For not the first time, Gov. Deval Patrick took the state legislature to task. The house had refused to extend its formal session to complete Patrick's pet education bill.
Patrick reminds me a little of a substitute teacher, trying to assert an authority he's really doesn't have. And the state legislature, like an unruly class, tends to ignore him until he gets strident. Then they start to laugh at him.
I haven't been paying attention to state politics long enough to know whether every one of our governors gets the same treatment. I don't know enough about other states to know if the same dynamic plays out there. (New York may be an extreme case).
The State House News Service plays out the dynamics this week:
"It's my hope," the governor said, "that the members will realize that their rules are of their own making, that they have it within their power to work a couple more days or, frankly, as long as it takes, to get this work done."

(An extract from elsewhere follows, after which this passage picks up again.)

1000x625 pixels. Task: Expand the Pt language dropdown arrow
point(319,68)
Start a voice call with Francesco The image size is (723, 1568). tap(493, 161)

Little rankles like a work ethic charge, or being told as a legislator you've neglected your "moral obligation," as Patrick put it Thursday. And it came on the heels of the governor getting in Bob DeLeo's grill on Wednesday, visiting a charter school hard up against the speaker's district as he urged the House to pass the education bill, a choice of venue that DeLeo - unsolicited - later in the day said sounded "fascinating."
The education bill that cleared the Senate Monday allows new charter schools, more aggressive intervention into flunking schools, and creates a new class of schools with added administrative and curriculum flexibility. The governor likes it, and wants it hurried through on time for state access to up to $250 million in federal education grants. He also likes his budget-balancing bill, which closes an estimated $600 million gash in the budget, and doesn't like the Legislature's version, which protects the Quinn Bill and restores funding he vetoed for the courts and probation departments.
The week's unwritten story was that DeLeo basically came out Wednesday and embraced the education bill over doubts from some Democrats, a backdoor win for the governor that in the long run should be a much larger story than the six-week delay the speaker imposed - rightfully, said his members, who got the bill Wednesday as the clock on formal sessions for 2009 wound down.
The charge of leaving work with work still to be done also stung since it was lobbed at the tail end of an autumn that was promised by the speaker to be "busy," but which culminated Wednesday night with lawmakers sending Patrick only one significant piece of legislation: an act turning a pair of dog tracks into off-track betting parlors. A day later, the big guy got a budget remedy that he said came nowhere close to bringing the fiscal year into balance. Then the haymakers commenced. "The vulnerable populations we're trying to protect - they don't get to look the other way … It's their services at stake," Patrick said, knowing right where to plant it.
It's a contact sport.
"How does it make me feel inside? Sad," said one senior legislative Democrat, tongue in cheek. "It just makes me feel sad."
For DeLeo, it was a bit of a regime-shaping week. The governor gave him the opportunity to change his game, and the speaker responded. The speaker's uncharacteristically sour response, via a spokesman: "Governor Patrick's comments seem to be more about political necessity than 'moral obligation.' Speaker DeLeo's obligation is to the Commonwealth's schoolchildren - not Governor Patrick's political calendar."